**What you will do:**
From the listing below, extract every line in which the word "computer" appears.

**Given entries:**
+++

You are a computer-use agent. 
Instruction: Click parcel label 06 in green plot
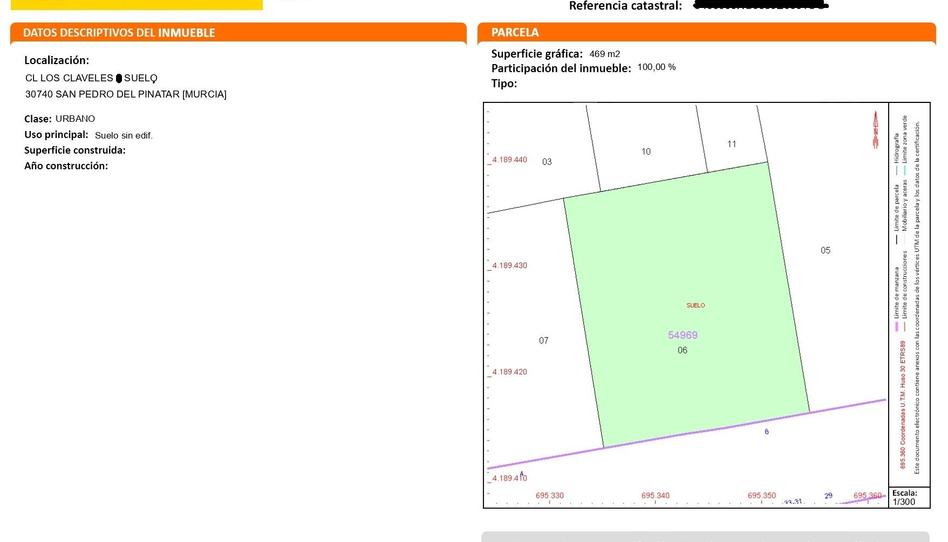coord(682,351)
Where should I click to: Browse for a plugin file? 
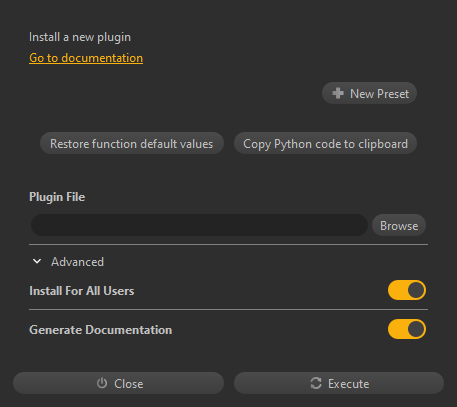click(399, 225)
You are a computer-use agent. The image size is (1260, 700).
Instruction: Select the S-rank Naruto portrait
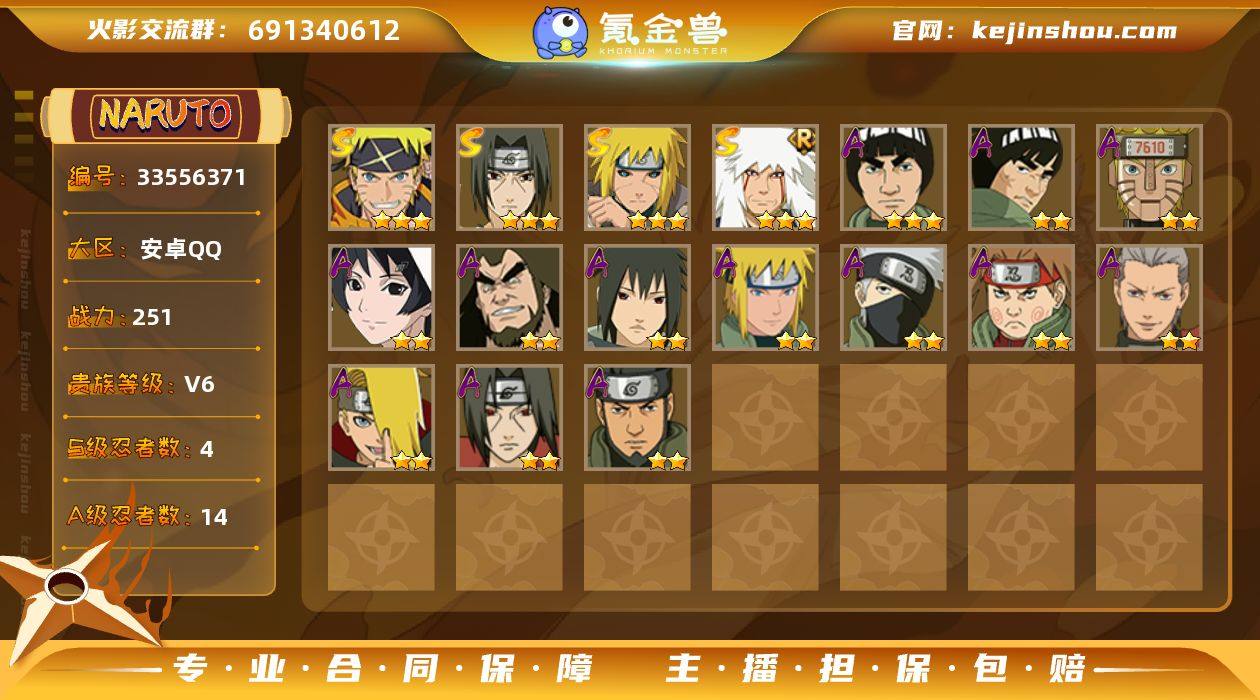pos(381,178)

+++

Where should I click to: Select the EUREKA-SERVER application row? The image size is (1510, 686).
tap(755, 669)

+++

**Solution:**
You are a computer-use agent. 
You are a computer-use agent. The image size is (1260, 700).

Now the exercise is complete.